(Beginning of LISTED RECORDS)

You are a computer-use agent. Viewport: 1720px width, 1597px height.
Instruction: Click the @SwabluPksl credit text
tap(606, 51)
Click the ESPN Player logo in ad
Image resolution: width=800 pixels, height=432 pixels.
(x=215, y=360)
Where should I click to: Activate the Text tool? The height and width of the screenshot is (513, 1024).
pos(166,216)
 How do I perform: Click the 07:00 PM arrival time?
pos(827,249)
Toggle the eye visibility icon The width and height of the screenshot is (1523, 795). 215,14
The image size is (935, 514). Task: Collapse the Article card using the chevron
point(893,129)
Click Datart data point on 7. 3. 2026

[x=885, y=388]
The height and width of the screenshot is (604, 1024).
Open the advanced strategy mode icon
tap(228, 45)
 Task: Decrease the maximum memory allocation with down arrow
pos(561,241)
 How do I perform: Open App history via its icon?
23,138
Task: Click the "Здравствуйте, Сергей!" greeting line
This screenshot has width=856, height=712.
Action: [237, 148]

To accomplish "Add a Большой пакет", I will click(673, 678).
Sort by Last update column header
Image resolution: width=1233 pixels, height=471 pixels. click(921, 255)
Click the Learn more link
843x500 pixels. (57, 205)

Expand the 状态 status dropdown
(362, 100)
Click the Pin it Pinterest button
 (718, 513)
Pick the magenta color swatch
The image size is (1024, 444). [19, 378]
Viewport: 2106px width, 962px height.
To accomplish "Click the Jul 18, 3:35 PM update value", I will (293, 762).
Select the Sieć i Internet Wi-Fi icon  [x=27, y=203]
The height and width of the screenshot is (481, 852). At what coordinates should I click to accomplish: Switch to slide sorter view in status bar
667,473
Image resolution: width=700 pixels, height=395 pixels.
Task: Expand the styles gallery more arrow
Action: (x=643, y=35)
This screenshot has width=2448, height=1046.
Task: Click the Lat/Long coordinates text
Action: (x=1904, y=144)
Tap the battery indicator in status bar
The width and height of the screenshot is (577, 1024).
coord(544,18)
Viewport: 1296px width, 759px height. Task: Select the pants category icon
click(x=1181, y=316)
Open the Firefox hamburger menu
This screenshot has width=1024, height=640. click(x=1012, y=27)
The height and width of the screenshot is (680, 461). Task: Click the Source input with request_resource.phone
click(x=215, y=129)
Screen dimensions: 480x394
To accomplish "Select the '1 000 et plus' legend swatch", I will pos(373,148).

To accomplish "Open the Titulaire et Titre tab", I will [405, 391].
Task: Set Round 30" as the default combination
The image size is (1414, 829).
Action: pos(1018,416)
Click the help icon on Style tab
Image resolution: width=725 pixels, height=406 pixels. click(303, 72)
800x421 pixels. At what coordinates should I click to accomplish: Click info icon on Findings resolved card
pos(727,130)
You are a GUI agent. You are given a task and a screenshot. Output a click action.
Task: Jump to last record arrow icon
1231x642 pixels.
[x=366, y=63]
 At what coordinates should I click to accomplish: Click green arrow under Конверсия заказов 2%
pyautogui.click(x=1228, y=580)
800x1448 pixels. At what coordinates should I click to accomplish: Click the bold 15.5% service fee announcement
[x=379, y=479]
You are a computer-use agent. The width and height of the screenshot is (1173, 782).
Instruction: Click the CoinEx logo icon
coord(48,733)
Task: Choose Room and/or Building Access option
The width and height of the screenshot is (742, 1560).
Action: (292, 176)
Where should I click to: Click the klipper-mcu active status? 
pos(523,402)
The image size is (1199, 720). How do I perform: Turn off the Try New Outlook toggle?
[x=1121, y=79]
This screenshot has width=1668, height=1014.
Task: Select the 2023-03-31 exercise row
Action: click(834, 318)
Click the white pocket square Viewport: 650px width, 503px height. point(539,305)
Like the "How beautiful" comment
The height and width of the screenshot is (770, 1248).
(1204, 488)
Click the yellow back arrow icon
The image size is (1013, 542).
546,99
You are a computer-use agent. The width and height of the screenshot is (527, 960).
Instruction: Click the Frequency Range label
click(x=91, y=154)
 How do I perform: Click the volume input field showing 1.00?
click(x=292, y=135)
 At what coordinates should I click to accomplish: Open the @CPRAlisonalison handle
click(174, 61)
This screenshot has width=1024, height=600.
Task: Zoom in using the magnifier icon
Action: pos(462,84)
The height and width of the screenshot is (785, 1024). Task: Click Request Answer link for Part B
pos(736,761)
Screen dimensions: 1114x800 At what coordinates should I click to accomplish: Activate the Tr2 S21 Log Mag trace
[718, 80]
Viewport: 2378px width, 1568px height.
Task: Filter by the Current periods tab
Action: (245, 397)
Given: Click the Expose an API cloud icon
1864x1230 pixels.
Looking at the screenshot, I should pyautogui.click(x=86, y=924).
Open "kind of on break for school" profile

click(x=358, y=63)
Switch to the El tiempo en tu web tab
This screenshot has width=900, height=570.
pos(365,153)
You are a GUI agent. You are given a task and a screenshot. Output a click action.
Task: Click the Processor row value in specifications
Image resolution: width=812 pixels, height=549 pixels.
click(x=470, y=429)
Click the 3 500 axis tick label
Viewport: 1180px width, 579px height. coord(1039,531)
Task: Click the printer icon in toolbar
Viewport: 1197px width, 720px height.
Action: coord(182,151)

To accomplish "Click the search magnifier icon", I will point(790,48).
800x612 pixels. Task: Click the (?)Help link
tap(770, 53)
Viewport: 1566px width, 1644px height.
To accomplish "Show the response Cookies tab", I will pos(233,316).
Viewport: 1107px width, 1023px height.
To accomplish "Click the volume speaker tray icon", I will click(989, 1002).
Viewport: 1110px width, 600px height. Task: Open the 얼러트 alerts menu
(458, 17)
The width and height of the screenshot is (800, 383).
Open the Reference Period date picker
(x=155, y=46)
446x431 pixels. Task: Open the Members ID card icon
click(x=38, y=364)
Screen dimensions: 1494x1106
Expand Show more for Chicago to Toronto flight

(End of LISTED RECORDS)

| GOAL OF THE EXERCISE |
What you write must match the material above exactly and in full.

| WRITTEN ANSWER |
You are a computer-use agent. Viewport: 1720px width, 1597px height.
Instruction: Click the @SwabluPksl credit text
tap(606, 51)
Click the ESPN Player logo in ad
Image resolution: width=800 pixels, height=432 pixels.
(x=215, y=360)
Where should I click to: Activate the Text tool? The height and width of the screenshot is (513, 1024).
pos(166,216)
 How do I perform: Click the 07:00 PM arrival time?
pos(827,249)
Toggle the eye visibility icon The width and height of the screenshot is (1523, 795). 215,14
The image size is (935, 514). Task: Collapse the Article card using the chevron
point(893,129)
Click Datart data point on 7. 3. 2026

[x=885, y=388]
The height and width of the screenshot is (604, 1024).
Open the advanced strategy mode icon
tap(228, 45)
 Task: Decrease the maximum memory allocation with down arrow
pos(561,241)
 How do I perform: Open App history via its icon?
23,138
Task: Click the "Здравствуйте, Сергей!" greeting line
This screenshot has width=856, height=712.
Action: [237, 148]

To accomplish "Add a Большой пакет", I will click(673, 678).
Sort by Last update column header
Image resolution: width=1233 pixels, height=471 pixels. click(921, 255)
Click the Learn more link
843x500 pixels. (57, 205)

Expand the 状态 status dropdown
(362, 100)
Click the Pin it Pinterest button
 (718, 513)
Pick the magenta color swatch
The image size is (1024, 444). [19, 378]
Viewport: 2106px width, 962px height.
To accomplish "Click the Jul 18, 3:35 PM update value", I will (293, 762).
Select the Sieć i Internet Wi-Fi icon  [x=27, y=203]
The height and width of the screenshot is (481, 852). At what coordinates should I click to accomplish: Switch to slide sorter view in status bar
667,473
Image resolution: width=700 pixels, height=395 pixels.
Task: Expand the styles gallery more arrow
Action: (x=643, y=35)
This screenshot has width=2448, height=1046.
Task: Click the Lat/Long coordinates text
Action: (x=1904, y=144)
Tap the battery indicator in status bar
The width and height of the screenshot is (577, 1024).
coord(544,18)
Viewport: 1296px width, 759px height. Task: Select the pants category icon
click(x=1181, y=316)
Open the Firefox hamburger menu
This screenshot has width=1024, height=640. click(x=1012, y=27)
The height and width of the screenshot is (680, 461). Task: Click the Source input with request_resource.phone
click(x=215, y=129)
Screen dimensions: 480x394
To accomplish "Select the '1 000 et plus' legend swatch", I will pos(373,148).

To accomplish "Open the Titulaire et Titre tab", I will [405, 391].
Task: Set Round 30" as the default combination
The image size is (1414, 829).
Action: pos(1018,416)
Click the help icon on Style tab
Image resolution: width=725 pixels, height=406 pixels. click(303, 72)
800x421 pixels. At what coordinates should I click to accomplish: Click info icon on Findings resolved card
pos(727,130)
You are a GUI agent. You are given a task and a screenshot. Output a click action.
Task: Jump to last record arrow icon
1231x642 pixels.
[x=366, y=63]
 At what coordinates should I click to accomplish: Click green arrow under Конверсия заказов 2%
pyautogui.click(x=1228, y=580)
800x1448 pixels. At what coordinates should I click to accomplish: Click the bold 15.5% service fee announcement
[x=379, y=479]
You are a computer-use agent. The width and height of the screenshot is (1173, 782).
Instruction: Click the CoinEx logo icon
coord(48,733)
Task: Choose Room and/or Building Access option
The width and height of the screenshot is (742, 1560).
Action: (292, 176)
Where should I click to: Click the klipper-mcu active status? 
pos(523,402)
The image size is (1199, 720). How do I perform: Turn off the Try New Outlook toggle?
[x=1121, y=79]
This screenshot has width=1668, height=1014.
Task: Select the 2023-03-31 exercise row
Action: click(834, 318)
Click the white pocket square Viewport: 650px width, 503px height. point(539,305)
Like the "How beautiful" comment
The height and width of the screenshot is (770, 1248).
(1204, 488)
Click the yellow back arrow icon
The image size is (1013, 542).
546,99
You are a computer-use agent. The width and height of the screenshot is (527, 960).
Instruction: Click the Frequency Range label
click(x=91, y=154)
 How do I perform: Click the volume input field showing 1.00?
click(x=292, y=135)
 At what coordinates should I click to accomplish: Open the @CPRAlisonalison handle
click(174, 61)
This screenshot has width=1024, height=600.
Task: Zoom in using the magnifier icon
Action: pos(462,84)
The height and width of the screenshot is (785, 1024). Task: Click Request Answer link for Part B
pos(736,761)
Screen dimensions: 1114x800 At what coordinates should I click to accomplish: Activate the Tr2 S21 Log Mag trace
[718, 80]
Viewport: 2378px width, 1568px height.
Task: Filter by the Current periods tab
Action: (245, 397)
Given: Click the Expose an API cloud icon
1864x1230 pixels.
Looking at the screenshot, I should pyautogui.click(x=86, y=924).
Open "kind of on break for school" profile

click(x=358, y=63)
Switch to the El tiempo en tu web tab
This screenshot has width=900, height=570.
pos(365,153)
You are a GUI agent. You are given a task and a screenshot. Output a click action.
Task: Click the Processor row value in specifications
Image resolution: width=812 pixels, height=549 pixels.
click(x=470, y=429)
Click the 3 500 axis tick label
Viewport: 1180px width, 579px height. coord(1039,531)
Task: Click the printer icon in toolbar
Viewport: 1197px width, 720px height.
Action: coord(182,151)

To accomplish "Click the search magnifier icon", I will point(790,48).
800x612 pixels. Task: Click the (?)Help link
tap(770, 53)
Viewport: 1566px width, 1644px height.
To accomplish "Show the response Cookies tab", I will pos(233,316).
Viewport: 1107px width, 1023px height.
To accomplish "Click the volume speaker tray icon", I will click(989, 1002).
Viewport: 1110px width, 600px height. Task: Open the 얼러트 alerts menu
(458, 17)
The width and height of the screenshot is (800, 383).
Open the Reference Period date picker
(x=155, y=46)
446x431 pixels. Task: Open the Members ID card icon
click(x=38, y=364)
Screen dimensions: 1494x1106
Expand Show more for Chicago to Toronto flight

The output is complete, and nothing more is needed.